Gerechtigkeitsforschung aus psychologischer Sicht
摘要
Die psychologische Gerechtigkeitsforschung beschäftigt sich mit subjektiven Gerechtigkeitswahrnehmungen, -urteilen, -motiven und -dispositionen sowie ihren Auswirkungen auf das menschliche Handeln und Erleben (Skitka und Crosby 2003). Damit unterscheidet sie sich vom normativen Zugang anderer Disziplinen, die versuchen, objektiv zu beschreiben oder festzulegen, was Gerechtigkeit ist. In der Gerechtigkeitspsychologie gibt es somit nicht „die eine“ Gerechtigkeit, sondern eine Pluralität verschiedener Gerechtigkeitswahrnehmungen, die gleichberechtigt betrachtet werden.
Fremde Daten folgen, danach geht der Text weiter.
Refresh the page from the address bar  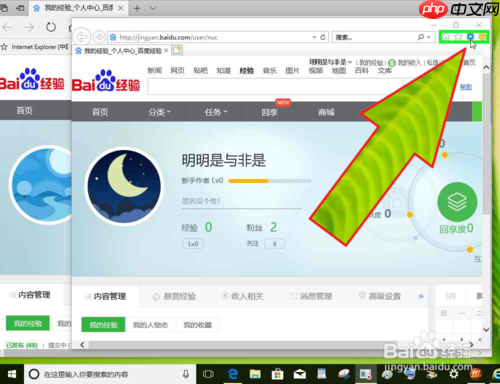(323, 37)
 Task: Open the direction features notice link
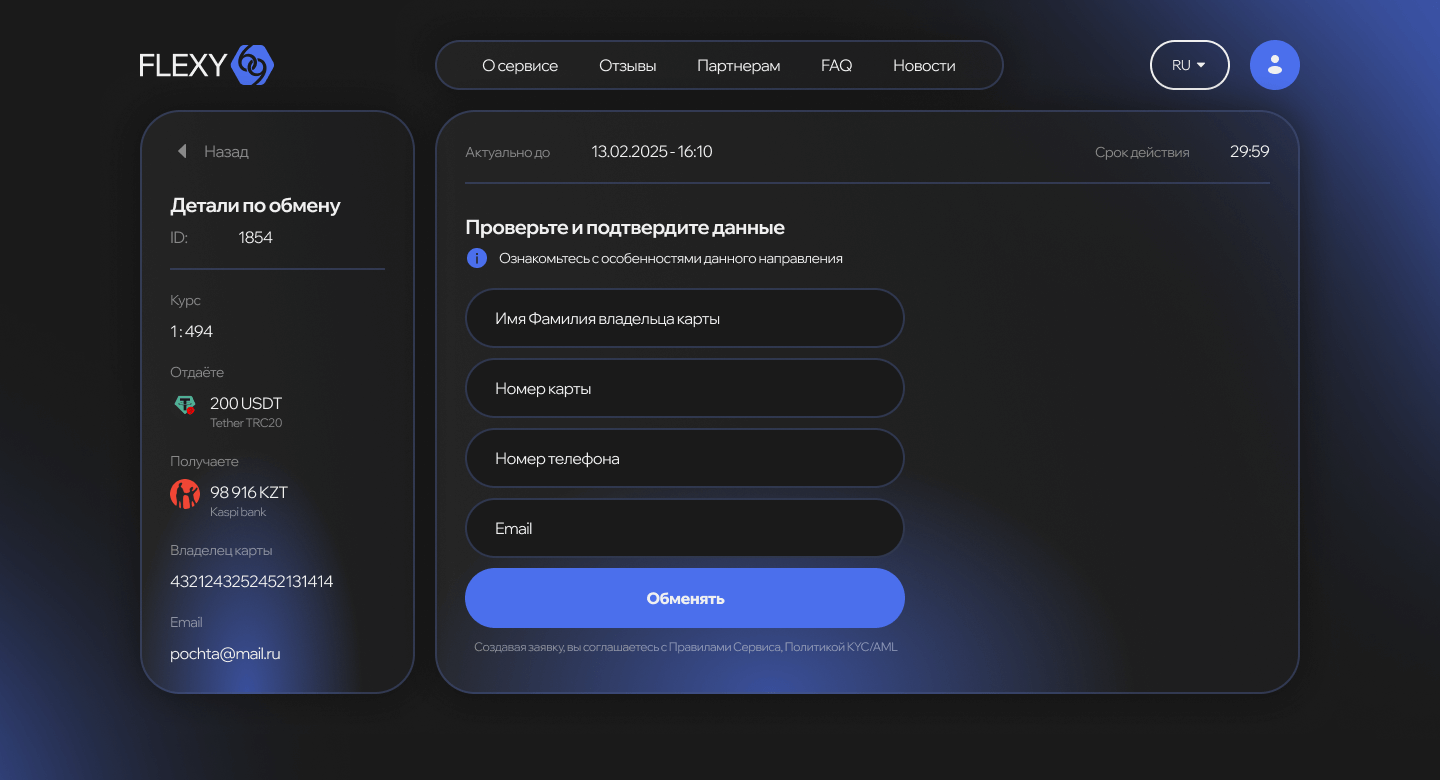670,258
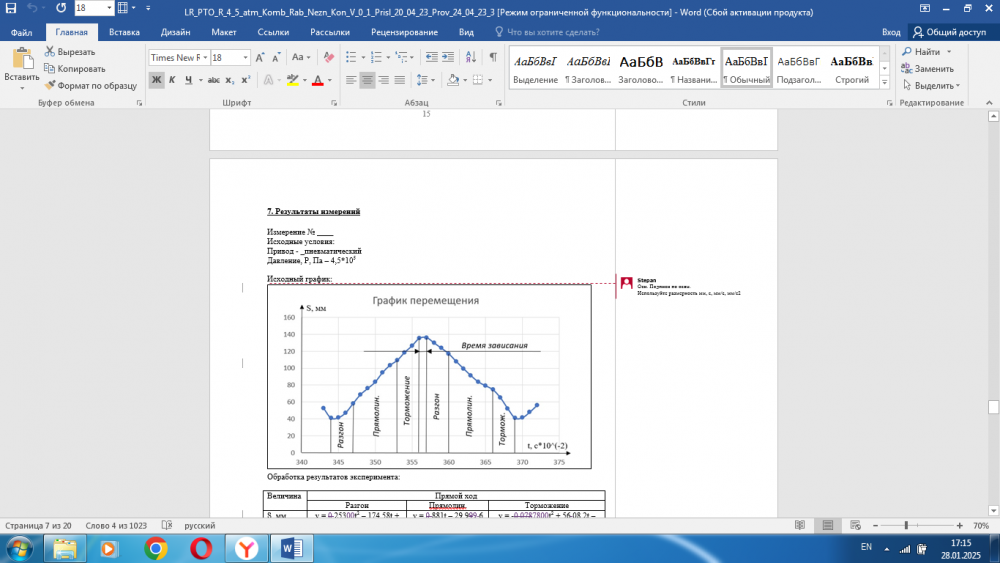Toggle paragraph marks display (¶)
The image size is (1000, 563).
(492, 58)
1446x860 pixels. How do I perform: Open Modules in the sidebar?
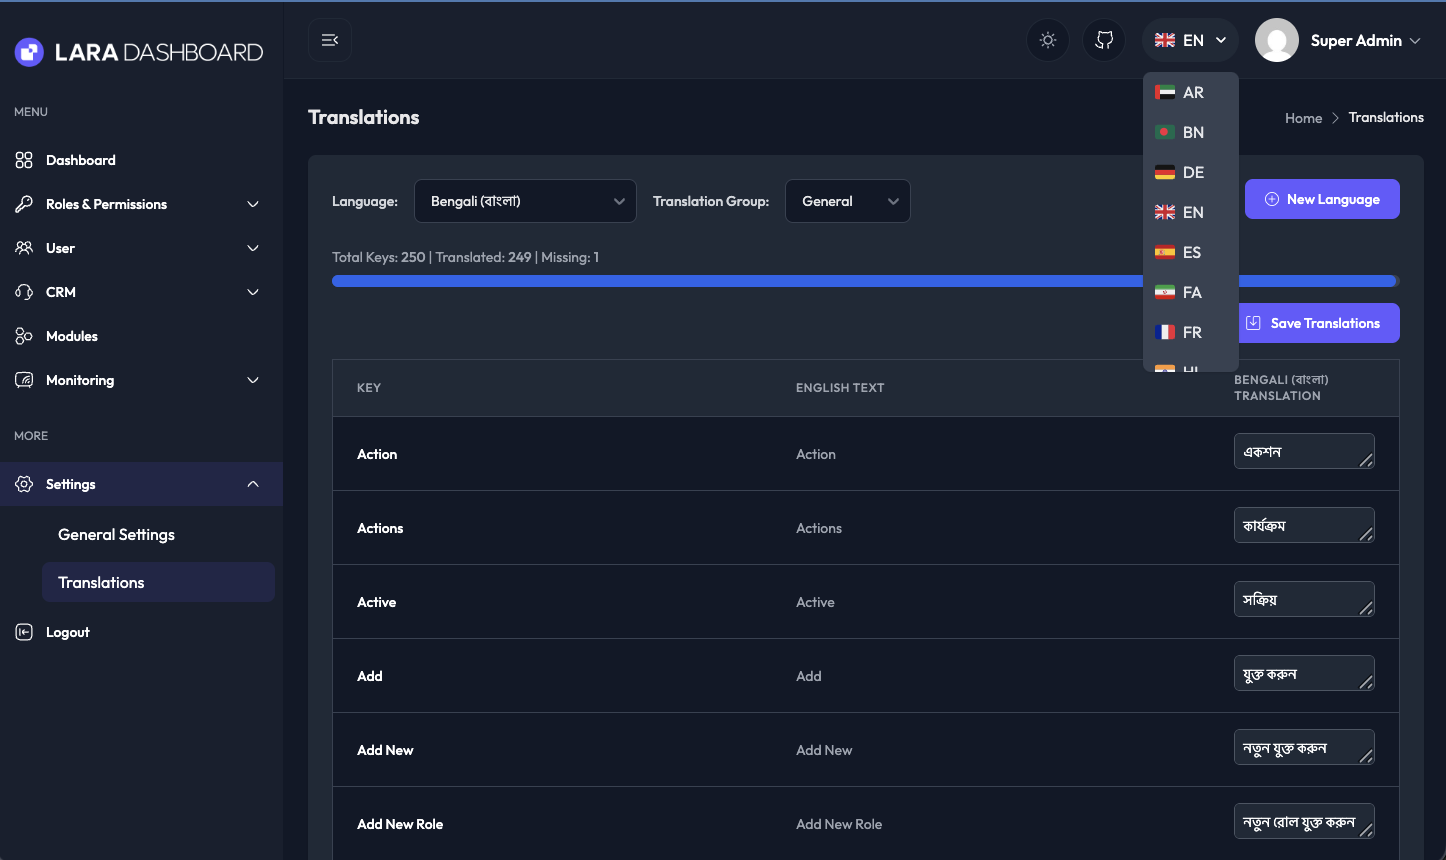coord(72,336)

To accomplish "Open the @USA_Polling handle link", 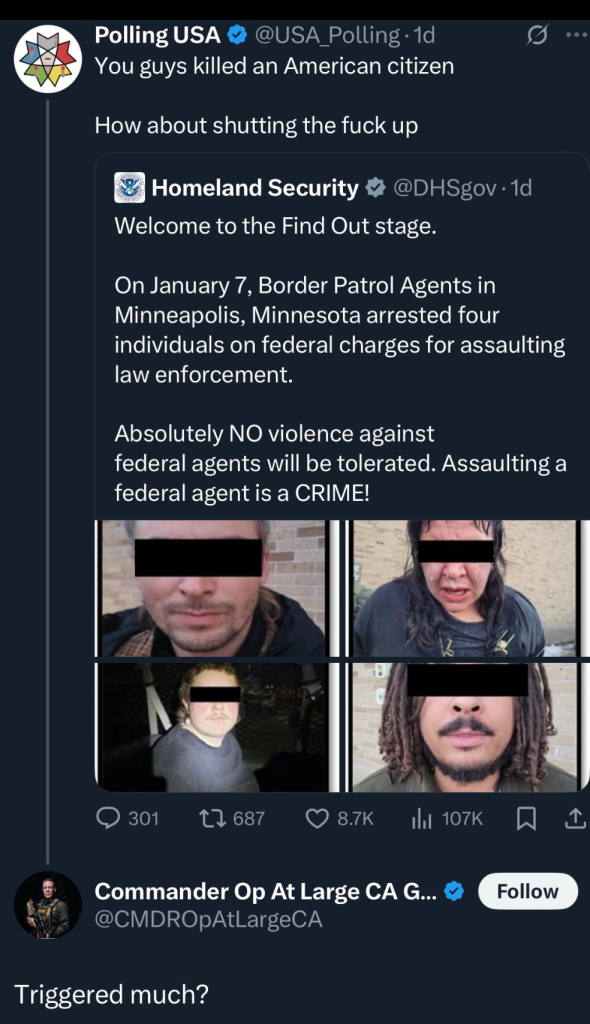I will coord(327,35).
So geht es z. B. nicht darum, zu entscheiden, welches Prinzip einer Verteilung zugrunde liegen sollte. Vielmehr wird untersucht, wie verschiedene Verteilungsprinzipien wahrgenommen werden und sich individuell und sozial auswirken. Auch das Entscheidungsverfahren und der Umgang mit den Beteiligten können unter Gerechtigkeitsaspekten betrachtet werden, was zu weiteren Gerechtigkeitsdimensionen führt.